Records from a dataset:
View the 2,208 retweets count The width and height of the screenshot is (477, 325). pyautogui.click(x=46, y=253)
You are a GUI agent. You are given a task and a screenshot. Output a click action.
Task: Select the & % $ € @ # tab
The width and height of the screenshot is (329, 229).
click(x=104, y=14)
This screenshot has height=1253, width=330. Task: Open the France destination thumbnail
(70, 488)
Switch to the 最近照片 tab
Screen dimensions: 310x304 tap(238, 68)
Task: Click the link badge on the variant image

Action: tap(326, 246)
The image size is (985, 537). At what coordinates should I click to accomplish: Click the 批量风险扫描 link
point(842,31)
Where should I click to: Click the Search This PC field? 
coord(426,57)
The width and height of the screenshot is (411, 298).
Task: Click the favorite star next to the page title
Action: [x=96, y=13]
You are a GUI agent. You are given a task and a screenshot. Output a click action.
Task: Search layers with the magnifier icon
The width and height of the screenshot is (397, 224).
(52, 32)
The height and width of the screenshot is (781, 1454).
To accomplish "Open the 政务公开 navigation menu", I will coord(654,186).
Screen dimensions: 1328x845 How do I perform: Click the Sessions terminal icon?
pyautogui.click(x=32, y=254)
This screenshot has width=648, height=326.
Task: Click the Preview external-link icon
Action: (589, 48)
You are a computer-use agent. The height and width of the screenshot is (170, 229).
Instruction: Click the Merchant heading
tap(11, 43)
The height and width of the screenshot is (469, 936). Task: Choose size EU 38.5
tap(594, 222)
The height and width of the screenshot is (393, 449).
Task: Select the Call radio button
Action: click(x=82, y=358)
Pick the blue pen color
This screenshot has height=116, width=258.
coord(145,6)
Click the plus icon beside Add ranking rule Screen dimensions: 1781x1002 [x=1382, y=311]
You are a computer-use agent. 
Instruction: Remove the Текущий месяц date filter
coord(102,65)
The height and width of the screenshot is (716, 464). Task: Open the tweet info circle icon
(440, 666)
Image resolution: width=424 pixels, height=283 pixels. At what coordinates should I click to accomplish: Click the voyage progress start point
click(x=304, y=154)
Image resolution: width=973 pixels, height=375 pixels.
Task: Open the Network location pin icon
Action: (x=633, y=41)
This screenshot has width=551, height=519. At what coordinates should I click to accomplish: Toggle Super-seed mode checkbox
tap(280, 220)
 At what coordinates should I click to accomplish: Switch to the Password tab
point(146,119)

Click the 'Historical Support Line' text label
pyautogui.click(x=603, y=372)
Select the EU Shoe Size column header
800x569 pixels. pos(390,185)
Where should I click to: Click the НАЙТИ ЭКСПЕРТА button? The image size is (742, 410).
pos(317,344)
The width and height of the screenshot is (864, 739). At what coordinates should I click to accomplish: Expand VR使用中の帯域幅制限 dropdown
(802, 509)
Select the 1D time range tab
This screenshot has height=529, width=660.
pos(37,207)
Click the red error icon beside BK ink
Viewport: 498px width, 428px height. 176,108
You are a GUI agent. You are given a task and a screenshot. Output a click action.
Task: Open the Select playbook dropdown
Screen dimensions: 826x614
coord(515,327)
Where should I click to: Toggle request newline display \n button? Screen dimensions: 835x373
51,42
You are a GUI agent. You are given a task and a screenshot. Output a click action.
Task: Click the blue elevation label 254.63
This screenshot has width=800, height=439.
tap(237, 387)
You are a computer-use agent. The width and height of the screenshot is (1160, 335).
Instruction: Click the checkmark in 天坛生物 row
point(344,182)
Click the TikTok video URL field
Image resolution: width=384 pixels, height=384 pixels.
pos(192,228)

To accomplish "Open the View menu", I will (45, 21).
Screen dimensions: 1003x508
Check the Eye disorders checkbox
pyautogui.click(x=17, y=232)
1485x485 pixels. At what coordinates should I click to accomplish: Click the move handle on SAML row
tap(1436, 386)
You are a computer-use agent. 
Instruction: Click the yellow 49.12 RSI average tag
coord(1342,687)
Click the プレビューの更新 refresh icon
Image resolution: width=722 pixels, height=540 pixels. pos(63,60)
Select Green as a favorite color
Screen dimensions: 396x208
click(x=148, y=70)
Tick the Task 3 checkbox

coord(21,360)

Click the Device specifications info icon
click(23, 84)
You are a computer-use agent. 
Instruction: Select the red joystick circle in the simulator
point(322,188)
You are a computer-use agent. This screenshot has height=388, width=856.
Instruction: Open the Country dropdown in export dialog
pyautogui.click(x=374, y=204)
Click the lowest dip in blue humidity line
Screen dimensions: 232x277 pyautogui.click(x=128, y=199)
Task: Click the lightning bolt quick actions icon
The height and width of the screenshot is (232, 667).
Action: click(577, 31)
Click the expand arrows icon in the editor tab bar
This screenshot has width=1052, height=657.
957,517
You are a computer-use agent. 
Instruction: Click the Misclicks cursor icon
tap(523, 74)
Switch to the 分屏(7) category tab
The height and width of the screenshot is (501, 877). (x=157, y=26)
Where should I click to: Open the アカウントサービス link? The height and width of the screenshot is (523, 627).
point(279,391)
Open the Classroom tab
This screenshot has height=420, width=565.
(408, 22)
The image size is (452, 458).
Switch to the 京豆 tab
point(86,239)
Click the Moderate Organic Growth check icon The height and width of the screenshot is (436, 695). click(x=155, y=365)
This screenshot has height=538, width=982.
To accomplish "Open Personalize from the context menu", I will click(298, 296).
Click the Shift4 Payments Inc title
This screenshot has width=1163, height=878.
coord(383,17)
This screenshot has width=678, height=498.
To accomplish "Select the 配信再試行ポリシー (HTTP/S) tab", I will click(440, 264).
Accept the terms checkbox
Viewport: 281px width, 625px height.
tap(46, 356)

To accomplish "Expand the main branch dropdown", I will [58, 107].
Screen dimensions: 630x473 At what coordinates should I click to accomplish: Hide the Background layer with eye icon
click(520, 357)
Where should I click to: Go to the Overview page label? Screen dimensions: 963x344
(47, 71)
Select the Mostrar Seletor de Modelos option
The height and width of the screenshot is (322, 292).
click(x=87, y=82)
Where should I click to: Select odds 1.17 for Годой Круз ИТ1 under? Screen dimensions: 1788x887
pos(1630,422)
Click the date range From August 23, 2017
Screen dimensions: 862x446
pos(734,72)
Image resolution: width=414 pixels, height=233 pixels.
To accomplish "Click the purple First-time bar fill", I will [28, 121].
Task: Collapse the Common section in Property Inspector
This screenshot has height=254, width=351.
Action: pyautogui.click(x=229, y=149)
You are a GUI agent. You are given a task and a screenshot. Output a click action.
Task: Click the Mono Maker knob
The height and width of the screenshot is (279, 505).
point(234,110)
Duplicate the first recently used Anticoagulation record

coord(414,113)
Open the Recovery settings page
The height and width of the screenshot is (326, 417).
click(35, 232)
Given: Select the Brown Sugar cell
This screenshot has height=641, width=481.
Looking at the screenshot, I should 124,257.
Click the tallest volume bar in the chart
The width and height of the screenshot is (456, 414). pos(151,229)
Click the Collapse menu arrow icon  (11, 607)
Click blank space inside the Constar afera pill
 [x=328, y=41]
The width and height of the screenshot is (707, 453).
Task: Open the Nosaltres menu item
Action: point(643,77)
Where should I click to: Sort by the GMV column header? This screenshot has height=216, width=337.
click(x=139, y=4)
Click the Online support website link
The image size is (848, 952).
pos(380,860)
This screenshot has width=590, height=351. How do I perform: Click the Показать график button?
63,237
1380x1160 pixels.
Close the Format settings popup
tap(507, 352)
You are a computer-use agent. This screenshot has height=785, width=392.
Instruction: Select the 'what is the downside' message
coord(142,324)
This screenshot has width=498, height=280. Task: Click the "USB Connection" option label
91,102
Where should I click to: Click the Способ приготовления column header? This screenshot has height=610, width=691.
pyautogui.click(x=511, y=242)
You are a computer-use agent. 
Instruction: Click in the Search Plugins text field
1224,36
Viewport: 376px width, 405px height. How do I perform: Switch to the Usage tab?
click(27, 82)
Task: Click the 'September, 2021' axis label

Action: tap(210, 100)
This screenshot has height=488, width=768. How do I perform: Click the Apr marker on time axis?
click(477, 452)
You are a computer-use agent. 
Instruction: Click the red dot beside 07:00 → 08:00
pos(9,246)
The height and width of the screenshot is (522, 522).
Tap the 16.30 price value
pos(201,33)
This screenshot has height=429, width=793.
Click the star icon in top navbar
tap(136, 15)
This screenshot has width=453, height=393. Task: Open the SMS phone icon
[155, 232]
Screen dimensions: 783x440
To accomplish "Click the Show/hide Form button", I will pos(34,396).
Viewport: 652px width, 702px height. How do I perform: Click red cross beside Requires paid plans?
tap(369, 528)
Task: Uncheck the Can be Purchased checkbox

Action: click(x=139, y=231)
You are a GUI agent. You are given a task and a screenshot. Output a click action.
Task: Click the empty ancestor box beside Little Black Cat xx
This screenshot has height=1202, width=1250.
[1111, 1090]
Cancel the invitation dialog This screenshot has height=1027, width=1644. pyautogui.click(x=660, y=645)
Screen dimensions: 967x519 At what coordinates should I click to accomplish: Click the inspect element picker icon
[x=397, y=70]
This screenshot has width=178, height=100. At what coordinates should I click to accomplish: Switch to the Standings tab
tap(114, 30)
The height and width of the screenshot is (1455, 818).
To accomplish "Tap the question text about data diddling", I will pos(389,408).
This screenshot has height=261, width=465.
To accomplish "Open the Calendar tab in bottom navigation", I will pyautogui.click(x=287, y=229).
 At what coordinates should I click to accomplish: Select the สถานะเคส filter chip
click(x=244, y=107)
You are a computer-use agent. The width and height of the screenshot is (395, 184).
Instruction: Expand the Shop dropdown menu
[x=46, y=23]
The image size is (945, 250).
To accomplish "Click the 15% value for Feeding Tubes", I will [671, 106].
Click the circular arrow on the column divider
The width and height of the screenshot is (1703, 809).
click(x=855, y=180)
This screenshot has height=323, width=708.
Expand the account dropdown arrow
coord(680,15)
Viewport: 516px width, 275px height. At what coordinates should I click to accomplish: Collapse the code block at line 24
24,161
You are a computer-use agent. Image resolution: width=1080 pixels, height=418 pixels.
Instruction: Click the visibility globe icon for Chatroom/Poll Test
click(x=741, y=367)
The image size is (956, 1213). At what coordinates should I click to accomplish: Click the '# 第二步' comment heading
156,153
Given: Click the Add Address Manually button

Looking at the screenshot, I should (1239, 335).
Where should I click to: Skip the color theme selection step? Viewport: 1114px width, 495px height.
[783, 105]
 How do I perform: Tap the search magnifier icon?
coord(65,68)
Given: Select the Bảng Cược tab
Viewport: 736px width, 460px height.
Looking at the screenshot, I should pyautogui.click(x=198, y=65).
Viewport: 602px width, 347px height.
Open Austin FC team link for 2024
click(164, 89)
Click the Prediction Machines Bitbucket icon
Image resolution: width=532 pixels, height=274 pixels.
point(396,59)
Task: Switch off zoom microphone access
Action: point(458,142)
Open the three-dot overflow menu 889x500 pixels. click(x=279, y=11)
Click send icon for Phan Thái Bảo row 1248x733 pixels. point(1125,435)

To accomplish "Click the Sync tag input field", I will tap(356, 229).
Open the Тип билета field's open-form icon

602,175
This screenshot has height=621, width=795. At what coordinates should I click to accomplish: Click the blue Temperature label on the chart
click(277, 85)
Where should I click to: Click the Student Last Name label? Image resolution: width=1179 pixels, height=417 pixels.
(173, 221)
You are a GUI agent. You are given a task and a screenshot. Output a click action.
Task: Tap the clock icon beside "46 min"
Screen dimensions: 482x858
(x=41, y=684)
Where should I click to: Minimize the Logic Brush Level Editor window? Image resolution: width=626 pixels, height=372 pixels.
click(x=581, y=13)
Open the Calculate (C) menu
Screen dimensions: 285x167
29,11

• PROBLEM: Above are the records. Print exactly, and only, the lines from the line with "Task: Click the Mono Maker knob" to the line with "Click the Collapse", both inclusive.

• RESULT OF THIS TASK:
Task: Click the Mono Maker knob
The height and width of the screenshot is (279, 505).
point(234,110)
Duplicate the first recently used Anticoagulation record

coord(414,113)
Open the Recovery settings page
The height and width of the screenshot is (326, 417).
click(35, 232)
Given: Select the Brown Sugar cell
This screenshot has height=641, width=481.
Looking at the screenshot, I should 124,257.
Click the tallest volume bar in the chart
The width and height of the screenshot is (456, 414). pos(151,229)
Click the Collapse menu arrow icon  (11, 607)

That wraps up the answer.